__SOURCE PASSAGE__
########

I’d like to suggest that the same rule can be applied more generally, and that it explains the cascading failures of the managerial elite that claims just now in the teeth of the evidence to be able to lead the world to a better future. Those failures have happened, and are continuing to happen, because the world is too complex to understand rationally.  It is so full of unpredictable variables and intricate feedback loops that no degree of human expertise, no set of abstract principles, no concept of world order can provide accurate predictions and allow the creation of a viable and productive order on a global scale.

That doesn’t mean that human beings can’t co-create a relatively stable, successful, thriving order in the world. It just means that this project is best pursued on a local level, relying on personal experience, folk wisdom, and close attention to local conditions.  Those are exactly what the effete managerial aristocracy that thinks it runs the world can’t provide.  Thus the more tightly the would-be global managers try to grip the world, the more of it slips through their fingers, because the world isn’t simpleminded enough for them to be able to control it.


They can blow their own horns all they want, but that’s not going to change the fact that the world isn’t doing what they tell it.

This, in turn, is most of why Yuval Noah Harari is shrieking like an overwrought six-year-old.  The world isn’t just refusing to follow the abstract models he brings to it, it’s refusing to follow any abstract models at all. Raised and educated to think of the world as a passive medium that privileged intellectuals can shape at will, he’s being confronted with the terrifying discovery that the world literally couldn’t care less about him, his credentials, or his ideas. Admittedly, he’s not handling it very well, but then few people can deal gracefully with the flat disconfirmation of the beliefs that provide them with whatever status and privilege they have in the world.

########

__EXTRACTED INFORMATION__
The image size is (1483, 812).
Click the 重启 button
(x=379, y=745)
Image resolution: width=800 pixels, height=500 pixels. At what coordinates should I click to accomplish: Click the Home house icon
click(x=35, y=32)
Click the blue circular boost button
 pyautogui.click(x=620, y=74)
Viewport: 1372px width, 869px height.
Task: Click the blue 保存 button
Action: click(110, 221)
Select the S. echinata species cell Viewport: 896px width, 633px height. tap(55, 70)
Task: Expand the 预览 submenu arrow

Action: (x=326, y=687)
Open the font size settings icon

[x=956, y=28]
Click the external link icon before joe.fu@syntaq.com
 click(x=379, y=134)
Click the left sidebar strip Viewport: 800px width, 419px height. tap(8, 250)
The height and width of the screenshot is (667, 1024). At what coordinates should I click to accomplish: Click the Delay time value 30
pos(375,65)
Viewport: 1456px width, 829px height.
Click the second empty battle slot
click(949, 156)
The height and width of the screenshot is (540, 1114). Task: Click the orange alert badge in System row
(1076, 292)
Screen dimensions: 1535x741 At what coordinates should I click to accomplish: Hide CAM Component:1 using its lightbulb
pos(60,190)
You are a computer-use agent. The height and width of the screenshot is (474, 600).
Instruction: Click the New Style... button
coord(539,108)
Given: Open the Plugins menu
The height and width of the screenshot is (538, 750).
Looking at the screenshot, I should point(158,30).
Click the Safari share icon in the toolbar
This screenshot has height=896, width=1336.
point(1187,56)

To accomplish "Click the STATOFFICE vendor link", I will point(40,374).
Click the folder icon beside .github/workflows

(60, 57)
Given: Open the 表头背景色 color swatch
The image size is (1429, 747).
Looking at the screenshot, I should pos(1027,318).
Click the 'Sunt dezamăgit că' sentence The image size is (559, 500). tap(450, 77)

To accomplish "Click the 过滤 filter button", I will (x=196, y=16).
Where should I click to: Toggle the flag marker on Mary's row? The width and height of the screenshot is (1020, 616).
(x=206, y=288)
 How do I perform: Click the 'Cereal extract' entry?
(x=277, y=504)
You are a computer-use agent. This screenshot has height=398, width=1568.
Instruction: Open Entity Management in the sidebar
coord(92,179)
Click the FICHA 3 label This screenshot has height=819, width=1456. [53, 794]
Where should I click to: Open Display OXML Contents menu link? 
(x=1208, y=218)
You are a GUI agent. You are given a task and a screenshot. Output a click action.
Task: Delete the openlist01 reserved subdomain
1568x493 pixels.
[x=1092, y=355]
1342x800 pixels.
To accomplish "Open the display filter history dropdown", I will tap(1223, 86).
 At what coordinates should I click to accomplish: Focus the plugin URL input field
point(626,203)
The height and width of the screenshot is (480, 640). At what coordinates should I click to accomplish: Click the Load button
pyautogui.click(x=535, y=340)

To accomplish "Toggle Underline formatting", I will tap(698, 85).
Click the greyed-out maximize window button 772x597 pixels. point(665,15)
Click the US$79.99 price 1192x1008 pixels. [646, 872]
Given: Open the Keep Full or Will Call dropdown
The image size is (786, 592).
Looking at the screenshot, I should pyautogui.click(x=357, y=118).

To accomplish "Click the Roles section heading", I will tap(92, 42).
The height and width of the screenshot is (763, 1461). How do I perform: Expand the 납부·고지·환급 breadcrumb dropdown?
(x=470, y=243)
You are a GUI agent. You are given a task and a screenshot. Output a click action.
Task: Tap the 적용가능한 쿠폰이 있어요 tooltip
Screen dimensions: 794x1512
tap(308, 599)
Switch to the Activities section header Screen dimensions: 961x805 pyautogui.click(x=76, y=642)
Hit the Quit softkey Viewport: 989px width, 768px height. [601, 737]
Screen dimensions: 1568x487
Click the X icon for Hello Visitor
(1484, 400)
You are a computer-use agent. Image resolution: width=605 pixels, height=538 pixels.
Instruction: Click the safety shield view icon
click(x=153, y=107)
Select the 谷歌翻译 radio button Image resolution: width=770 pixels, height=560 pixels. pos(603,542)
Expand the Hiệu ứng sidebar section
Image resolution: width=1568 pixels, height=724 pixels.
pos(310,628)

########

__DIRECTIONS__
a - Copy everything in the passage about the managerial elite from "They can blow" down to "have in the world.".
b - According to the passage about the managerial elite, what three things does building a stable order on a local level rely on?
c - Write the next few sentences of the passage about the managerial elite, picking up after its final sentence.
The lines after the passage about the managerial elite are separate material.

__SOLVED PROBLEMS__
a -
They can blow their own horns all they want, but that’s not going to change the fact that the world isn’t doing what they tell it.

This, in turn, is most of why Yuval Noah Harari is shrieking like an overwrought six-year-old.  The world isn’t just refusing to follow the abstract models he brings to it, it’s refusing to follow any abstract models at all. Raised and educated to think of the world as a passive medium that privileged intellectuals can shape at will, he’s being confronted with the terrifying discovery that the world literally couldn’t care less about him, his credentials, or his ideas. Admittedly, he’s not handling it very well, but then few people can deal gracefully with the flat disconfirmation of the beliefs that provide them with whatever status and privilege they have in the world.

b -
personal experience
folk wisdom
close attention to local conditions

c -
There’s more to his gyrations than that, of course, just as there’s more to the equally silly antics of other members of his privileged clique. Among the things the world contains, after all, is a great many ordinary people who are sick and tired of the pompous pretensions of the class for which Harari speaks. They know that when Harari talks about global order, what he means is that he wants them be ordered around by his rich friends according to some set of fashionable abstractions detached from local realities.  They believe that letting ordinary people live their lives and pursue their own self-defined goals instead—like wolves in the Chernobyl exclusion zone or plants on Ascension Island—will have better results than leaving the world in the hands of an incompetent elite. What’s more, the evidence suggests that they’re right.

What gives all this teeth is that a great many of them are prepared to take matters into their own hands.  As Napoleon Bonaparte is supposed to have said, wars happen when the government tells you who the enemy is; revolutions happen when you figure it out for yourselves.  Quite a few people in the United States have figured things out for themselves, and  many of them seem quite willing to use Donald Trump’s monumental ego as a battering ram to knock some sense into a system that’s given them nothing but misery for too many decades. If that fails, in turn, they’ll simply reach for some other instrument, and it’s worth keeping in mind that their next choice may be even less welcome to Harari and his rich friends.


He’s not impressed, Mr. Harari. Neither are about eight billion of your fellow humans.

Meanwhile the wolves of the Chernobyl zone keep loping unharmed through a radioactive landscape.  Those wolves are laughing at you, Mr. Harari, and at the whole delusion of elite omnipotence on which you’ve staked your career and your life. You may want to listen to them.  Their laughter may be the only warning you get before they chase you down.